Su Santa Lucilla però non brilla che la luce del suo bellissimo nome. Di lei, Martire, non si sa nulla di preciso, o meglio si sa soltanto quello che la leggenda ha intessuto con fili luminosi, ma puramente fantastici.

Quasi certamente fu lo stesso nome di Lucilla a suggerire la leggenda. Perciò si narra d’un tribuno romano, di nome Nemesio, che avrebbe avuto una figlioletta nata cieca.
Egli avrebbe chiesto per la propria figlia, al Papa Santo Stefano, non la luce fisica degli occhi, ma quella soprannaturale dell’anima, cioè il Battesimo.

A battezzare colei che prenderà il nome di Lucilla è San Valentino patrono degli innamorati. Oltre a battezzare la ragazza miracolosamente Valentino riuscì anche a donarle nuovamente la vista.

Padre e figlia si sarebbero fatti così cristiani. Anzi, il Papa avrebbe consacrato diacono il padre di Lucilla. Ma la luce della piccola cristiana avrebbe brillato poco in terra, e si sarebbe accesa invece in Cielo, dopo il martirio, subito, dal padre e dalla figlia, sotto l’Imperatore Valeriano.

Il Papa Santo Stefano avrebbe fatto sotterrare i due corpi decapitati del padre e della figlia in un luogo segreto, di dove il Papa Sisto II li avrebbe fatti esumare, il 31 ottobre, per dar loro una più degna sepoltura, lungo la via Appia.

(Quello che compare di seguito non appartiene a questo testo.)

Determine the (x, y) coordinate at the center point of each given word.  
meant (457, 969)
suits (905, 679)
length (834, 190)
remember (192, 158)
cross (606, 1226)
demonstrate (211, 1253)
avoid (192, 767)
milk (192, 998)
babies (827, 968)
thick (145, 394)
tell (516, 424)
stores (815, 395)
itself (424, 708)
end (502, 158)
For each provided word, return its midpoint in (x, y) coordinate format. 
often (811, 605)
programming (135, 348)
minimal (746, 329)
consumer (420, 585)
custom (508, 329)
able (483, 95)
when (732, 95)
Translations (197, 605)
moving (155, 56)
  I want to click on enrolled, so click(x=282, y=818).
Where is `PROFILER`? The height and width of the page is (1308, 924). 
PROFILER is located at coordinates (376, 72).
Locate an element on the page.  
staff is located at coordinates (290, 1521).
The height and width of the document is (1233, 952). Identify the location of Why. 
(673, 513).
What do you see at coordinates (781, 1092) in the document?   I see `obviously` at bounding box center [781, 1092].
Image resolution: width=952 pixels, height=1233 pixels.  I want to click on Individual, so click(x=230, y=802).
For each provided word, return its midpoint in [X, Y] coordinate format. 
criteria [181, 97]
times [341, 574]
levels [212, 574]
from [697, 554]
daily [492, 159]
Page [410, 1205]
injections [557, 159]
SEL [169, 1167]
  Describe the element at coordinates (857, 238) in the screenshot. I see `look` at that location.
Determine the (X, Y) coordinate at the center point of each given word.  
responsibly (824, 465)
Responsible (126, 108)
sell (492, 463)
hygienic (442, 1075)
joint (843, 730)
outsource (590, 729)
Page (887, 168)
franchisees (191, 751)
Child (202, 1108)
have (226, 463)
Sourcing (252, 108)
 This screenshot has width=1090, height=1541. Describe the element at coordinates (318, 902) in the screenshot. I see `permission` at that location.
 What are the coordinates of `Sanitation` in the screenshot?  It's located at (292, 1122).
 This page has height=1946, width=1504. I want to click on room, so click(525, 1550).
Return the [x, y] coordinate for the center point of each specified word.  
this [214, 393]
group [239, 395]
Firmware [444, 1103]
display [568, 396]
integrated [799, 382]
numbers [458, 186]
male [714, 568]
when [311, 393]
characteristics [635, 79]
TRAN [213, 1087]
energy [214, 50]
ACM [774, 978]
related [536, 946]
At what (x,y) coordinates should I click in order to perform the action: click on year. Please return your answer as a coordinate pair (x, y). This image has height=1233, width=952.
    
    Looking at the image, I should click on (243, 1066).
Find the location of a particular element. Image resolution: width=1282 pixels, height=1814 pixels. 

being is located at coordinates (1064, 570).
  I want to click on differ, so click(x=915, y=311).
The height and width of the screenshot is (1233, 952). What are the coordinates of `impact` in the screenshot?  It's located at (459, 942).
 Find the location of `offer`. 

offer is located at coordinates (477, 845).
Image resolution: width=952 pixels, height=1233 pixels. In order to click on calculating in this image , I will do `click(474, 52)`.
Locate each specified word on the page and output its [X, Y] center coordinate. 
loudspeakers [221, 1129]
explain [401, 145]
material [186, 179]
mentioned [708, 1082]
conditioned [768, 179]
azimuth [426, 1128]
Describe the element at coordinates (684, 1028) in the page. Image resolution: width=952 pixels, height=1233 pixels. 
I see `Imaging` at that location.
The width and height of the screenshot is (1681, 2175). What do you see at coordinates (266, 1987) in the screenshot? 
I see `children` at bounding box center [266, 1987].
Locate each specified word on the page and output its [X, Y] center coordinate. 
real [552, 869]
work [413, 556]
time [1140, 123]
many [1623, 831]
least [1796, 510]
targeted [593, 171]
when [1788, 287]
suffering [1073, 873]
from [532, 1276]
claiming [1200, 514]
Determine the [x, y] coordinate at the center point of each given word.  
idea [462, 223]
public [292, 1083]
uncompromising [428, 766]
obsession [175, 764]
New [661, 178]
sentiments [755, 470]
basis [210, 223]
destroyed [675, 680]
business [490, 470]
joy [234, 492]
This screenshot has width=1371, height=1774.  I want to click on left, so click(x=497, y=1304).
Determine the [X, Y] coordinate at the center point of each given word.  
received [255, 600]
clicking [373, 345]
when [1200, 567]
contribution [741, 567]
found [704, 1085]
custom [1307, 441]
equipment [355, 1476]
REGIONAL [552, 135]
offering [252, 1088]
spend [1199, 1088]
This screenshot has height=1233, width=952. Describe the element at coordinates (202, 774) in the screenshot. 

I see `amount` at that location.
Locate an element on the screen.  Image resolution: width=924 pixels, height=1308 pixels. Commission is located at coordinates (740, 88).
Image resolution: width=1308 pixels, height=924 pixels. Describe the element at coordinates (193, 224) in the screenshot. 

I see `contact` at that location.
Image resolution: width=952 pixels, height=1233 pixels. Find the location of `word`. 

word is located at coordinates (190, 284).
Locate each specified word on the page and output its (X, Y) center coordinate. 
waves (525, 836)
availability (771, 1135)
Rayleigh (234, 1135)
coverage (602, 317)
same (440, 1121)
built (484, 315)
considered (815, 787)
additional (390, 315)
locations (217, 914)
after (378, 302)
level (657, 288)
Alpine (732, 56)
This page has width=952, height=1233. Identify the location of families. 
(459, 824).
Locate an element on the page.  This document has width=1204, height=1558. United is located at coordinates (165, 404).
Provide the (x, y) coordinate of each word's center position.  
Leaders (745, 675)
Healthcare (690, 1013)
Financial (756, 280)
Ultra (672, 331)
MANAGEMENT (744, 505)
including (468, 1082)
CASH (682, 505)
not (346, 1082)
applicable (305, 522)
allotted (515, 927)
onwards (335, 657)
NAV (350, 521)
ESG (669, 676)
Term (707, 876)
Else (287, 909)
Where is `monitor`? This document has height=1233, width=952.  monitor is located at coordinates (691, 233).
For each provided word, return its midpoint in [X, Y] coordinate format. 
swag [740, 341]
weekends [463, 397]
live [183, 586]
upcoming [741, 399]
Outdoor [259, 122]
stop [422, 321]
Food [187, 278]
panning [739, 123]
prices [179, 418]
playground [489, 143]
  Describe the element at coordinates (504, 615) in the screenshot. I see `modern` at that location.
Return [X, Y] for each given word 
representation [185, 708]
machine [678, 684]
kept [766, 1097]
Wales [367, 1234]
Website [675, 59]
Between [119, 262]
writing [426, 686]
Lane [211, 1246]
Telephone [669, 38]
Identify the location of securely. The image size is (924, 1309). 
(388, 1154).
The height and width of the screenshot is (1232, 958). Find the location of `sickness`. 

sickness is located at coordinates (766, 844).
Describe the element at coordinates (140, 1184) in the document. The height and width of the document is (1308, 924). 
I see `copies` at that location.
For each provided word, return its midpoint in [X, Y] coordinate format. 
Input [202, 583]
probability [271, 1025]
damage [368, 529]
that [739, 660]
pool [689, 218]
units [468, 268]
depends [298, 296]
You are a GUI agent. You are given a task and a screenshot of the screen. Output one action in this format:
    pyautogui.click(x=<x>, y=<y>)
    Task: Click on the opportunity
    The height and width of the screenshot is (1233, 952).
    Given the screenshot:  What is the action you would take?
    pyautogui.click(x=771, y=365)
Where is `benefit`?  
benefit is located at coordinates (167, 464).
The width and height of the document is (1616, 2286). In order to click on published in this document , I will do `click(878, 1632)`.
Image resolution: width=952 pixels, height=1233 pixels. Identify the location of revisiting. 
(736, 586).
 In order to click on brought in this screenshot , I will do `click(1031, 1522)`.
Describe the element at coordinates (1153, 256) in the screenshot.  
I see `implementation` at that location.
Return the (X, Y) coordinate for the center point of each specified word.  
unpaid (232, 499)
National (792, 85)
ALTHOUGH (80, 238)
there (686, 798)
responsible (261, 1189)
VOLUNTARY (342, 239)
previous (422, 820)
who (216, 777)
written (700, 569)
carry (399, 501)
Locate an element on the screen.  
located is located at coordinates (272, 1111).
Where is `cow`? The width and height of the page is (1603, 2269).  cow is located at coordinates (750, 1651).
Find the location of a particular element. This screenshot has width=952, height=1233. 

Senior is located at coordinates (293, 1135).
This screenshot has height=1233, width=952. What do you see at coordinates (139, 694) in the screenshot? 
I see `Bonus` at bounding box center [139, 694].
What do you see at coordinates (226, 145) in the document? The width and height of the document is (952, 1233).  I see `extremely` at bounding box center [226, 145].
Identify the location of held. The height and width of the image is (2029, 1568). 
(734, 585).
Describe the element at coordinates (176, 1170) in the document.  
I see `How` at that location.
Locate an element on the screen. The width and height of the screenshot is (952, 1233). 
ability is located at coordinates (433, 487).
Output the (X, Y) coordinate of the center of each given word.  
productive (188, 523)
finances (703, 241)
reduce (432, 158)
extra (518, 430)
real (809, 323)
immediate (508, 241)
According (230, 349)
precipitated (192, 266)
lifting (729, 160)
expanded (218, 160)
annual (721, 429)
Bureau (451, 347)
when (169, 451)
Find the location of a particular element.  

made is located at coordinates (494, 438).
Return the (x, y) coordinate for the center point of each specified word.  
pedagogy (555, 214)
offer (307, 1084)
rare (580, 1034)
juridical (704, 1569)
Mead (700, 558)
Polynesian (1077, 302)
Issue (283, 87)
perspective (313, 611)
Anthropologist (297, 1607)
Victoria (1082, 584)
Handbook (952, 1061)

La festa di oggi ricorderebbe dunque non il martirio di Nemesio e di Lucilla, ma la traslazione delle loro reliquie. Dalla via Appia, i corpi dei due Martiri furono poi nuovamente esumati da Gregorio IV e sepolti, con grande onore, nella diaconia di Santa Maria Nuova, insieme con altri Martiri romani.

 

A Napoli si dice: “Stipa ca truova”.
Conserva che troverai.

 

Riflessione del giorno:

Mi piacerebbe vivere come un uomo povero con un sacco di soldi.